• Problem description: Drop every image, then reproduce the data exactly as given.

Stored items
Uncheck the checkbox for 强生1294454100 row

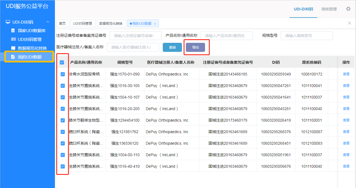(x=63, y=120)
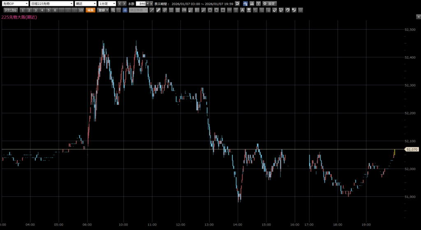
Task: Pick the rectangle drawing tool
Action: [222, 10]
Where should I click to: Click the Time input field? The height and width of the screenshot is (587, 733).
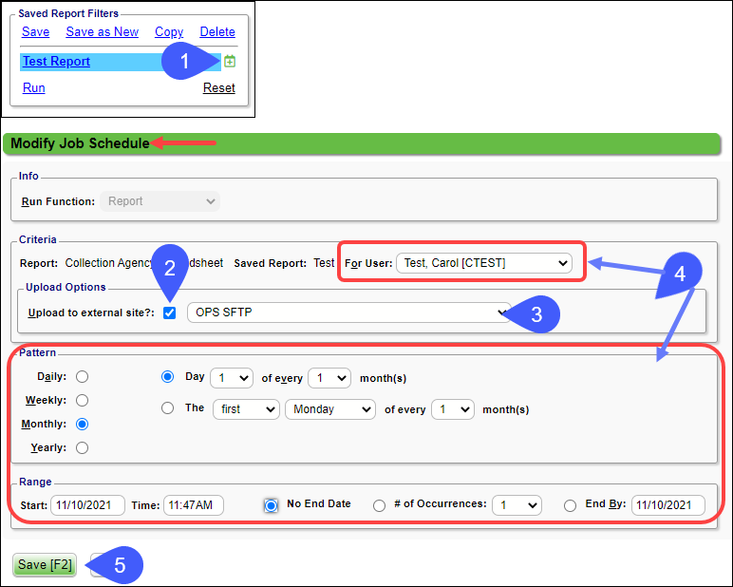click(x=193, y=505)
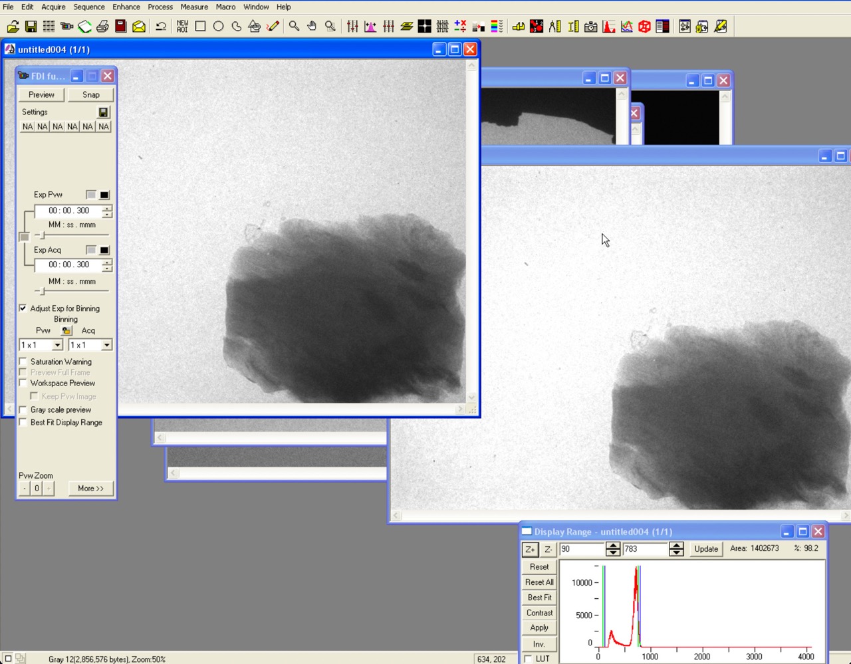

• Solution:
Uncheck the checkbox for 强生1294454100 row

(x=63, y=120)
Task: Pick the rectangle drawing tool
Action: [222, 10]
Where should I click to: Click the Time input field? The height and width of the screenshot is (587, 733).
click(x=193, y=505)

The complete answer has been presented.